Review - Another step

Published in
Melody Maker (UK)
Written by
Caroline Sullivan

There is every likelihood that Miss Wilde will not take the following pronouncement in the spirit that it's meant, but here it is: with this, her fifth album, Kim Wilde proves that she's abundantly familiar with the concept of camp. And now that she's finally owned up to it - come out of the closet, so to speak - she's produced her best LP ever.

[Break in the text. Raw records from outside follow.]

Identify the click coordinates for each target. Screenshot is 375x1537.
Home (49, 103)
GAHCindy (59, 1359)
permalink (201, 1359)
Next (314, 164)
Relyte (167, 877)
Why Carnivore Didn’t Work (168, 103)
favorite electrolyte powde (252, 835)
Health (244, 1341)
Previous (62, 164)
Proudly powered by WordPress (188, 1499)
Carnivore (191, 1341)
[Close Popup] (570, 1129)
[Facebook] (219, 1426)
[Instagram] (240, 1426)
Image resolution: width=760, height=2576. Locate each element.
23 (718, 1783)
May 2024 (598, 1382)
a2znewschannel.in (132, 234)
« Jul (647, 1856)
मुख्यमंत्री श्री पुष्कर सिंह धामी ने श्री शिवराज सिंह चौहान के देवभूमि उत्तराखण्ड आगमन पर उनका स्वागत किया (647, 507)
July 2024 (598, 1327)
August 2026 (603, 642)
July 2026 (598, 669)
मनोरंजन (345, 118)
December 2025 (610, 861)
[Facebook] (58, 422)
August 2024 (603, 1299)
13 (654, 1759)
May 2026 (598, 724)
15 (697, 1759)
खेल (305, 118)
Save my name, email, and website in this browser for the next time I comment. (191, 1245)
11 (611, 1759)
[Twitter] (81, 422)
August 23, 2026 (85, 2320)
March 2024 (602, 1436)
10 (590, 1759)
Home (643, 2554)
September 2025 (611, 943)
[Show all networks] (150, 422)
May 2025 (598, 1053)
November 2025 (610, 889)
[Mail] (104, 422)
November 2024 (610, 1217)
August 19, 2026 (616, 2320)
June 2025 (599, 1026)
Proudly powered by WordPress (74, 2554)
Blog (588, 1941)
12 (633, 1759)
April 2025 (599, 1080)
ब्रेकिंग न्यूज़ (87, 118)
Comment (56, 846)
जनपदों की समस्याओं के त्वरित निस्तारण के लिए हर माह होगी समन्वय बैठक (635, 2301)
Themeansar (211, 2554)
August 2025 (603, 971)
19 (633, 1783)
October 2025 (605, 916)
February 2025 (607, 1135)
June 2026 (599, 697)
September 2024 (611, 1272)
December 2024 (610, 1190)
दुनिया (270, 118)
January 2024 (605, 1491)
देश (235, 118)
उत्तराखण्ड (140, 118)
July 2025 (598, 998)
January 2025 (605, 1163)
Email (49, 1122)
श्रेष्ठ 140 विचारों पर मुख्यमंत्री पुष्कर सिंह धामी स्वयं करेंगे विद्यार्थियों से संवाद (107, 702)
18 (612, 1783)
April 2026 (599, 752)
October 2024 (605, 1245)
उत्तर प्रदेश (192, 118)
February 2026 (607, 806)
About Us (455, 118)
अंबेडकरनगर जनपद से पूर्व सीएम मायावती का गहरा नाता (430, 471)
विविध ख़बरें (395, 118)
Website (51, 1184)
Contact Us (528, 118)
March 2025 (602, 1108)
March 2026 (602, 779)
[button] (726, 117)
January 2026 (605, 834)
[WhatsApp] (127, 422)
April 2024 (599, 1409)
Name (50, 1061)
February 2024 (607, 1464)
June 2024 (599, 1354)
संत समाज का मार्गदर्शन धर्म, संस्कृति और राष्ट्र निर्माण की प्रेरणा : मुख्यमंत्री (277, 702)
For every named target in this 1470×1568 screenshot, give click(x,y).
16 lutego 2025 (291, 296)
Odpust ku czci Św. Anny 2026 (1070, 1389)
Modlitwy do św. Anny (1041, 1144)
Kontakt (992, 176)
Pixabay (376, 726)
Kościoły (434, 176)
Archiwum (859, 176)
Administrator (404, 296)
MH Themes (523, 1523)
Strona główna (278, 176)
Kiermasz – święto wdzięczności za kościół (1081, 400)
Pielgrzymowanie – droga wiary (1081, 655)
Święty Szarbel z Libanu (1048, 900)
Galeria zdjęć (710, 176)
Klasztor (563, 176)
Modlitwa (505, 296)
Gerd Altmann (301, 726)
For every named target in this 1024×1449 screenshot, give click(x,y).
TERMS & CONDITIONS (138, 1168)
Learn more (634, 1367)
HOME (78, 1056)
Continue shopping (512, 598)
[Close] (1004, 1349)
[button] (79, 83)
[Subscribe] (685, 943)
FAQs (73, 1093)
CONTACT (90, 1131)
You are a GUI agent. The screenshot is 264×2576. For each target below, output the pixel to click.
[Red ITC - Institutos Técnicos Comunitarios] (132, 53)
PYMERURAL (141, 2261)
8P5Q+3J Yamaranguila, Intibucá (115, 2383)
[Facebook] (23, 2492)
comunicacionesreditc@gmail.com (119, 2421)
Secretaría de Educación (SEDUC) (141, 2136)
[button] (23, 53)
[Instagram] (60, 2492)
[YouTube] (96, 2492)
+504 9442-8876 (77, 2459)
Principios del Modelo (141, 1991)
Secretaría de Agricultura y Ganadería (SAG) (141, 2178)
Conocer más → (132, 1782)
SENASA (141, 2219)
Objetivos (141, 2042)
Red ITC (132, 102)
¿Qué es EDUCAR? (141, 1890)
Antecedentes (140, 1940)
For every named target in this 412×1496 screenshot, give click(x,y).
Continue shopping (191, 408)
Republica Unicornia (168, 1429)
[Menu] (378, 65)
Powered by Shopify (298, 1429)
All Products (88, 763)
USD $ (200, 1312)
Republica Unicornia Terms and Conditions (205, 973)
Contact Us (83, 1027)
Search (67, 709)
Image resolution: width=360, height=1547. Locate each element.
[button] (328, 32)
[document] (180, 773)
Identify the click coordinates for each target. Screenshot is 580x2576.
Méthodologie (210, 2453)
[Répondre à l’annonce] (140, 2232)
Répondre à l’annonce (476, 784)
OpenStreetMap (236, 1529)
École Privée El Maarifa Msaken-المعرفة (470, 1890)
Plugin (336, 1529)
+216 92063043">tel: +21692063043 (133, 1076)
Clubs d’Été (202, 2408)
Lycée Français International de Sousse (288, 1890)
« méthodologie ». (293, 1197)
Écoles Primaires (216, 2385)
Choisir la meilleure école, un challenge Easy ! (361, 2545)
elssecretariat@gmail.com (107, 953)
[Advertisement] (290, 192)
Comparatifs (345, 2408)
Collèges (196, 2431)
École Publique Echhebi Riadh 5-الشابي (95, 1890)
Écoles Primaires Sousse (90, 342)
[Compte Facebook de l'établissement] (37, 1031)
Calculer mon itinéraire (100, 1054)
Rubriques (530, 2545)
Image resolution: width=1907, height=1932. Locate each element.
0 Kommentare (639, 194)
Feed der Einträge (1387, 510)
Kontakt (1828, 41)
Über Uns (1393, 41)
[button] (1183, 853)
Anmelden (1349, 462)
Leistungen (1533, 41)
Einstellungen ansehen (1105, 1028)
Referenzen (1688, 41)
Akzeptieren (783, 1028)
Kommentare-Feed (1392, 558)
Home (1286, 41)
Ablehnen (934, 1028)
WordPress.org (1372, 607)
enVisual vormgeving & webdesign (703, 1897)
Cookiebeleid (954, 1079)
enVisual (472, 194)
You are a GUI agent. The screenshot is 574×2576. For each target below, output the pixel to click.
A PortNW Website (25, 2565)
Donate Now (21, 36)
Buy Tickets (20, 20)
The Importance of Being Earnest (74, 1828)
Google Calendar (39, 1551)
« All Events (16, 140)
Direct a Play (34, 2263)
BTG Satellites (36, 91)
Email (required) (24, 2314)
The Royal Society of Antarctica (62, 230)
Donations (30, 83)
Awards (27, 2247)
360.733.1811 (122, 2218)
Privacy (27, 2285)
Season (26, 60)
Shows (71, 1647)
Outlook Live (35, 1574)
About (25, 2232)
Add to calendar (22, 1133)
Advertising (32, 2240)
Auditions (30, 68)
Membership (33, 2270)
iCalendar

Gone, long gone (well, almost) is the Kim of the chirpily innocious pop-rock 45 - there's no "Kids in America"-style blandness here.No, Kim for '86 is a combination of "Love blonde"-era sultriness, Sixties girl-singer wailing and an utter lack of humour - in other words, camper than Barry Island, and a million times more fun. Some classic themes are given the full works: on "She hasn't got time for you", Kim consoles a mistreated swain, and the Gogi Grant throb in her voice alone is worth the price of admission. "Missing" - which contains the lines "It's cold in the streets/there's a cold in her nose" - is a gorgeous, scorching ballad of the sort Kathy Kirby would have given gher eye-teeth to cover.In fact, side two in its entirity could have been airlifted directly from 1962, when a song was a song and, as such, afforded properly melodramatic treatment.
Her voice is remarkably similar, in its timbre and pitch, to Marie Osmond's - both embody a tenderness and poignancy that has never been critically acknowledged. The difference, though, is that Kim sounds slightly huskier, grittier - as though she's experienced adult delights like black coffee and night buses.
She's an anachronism, in a way... but how nice that she's around in 1986.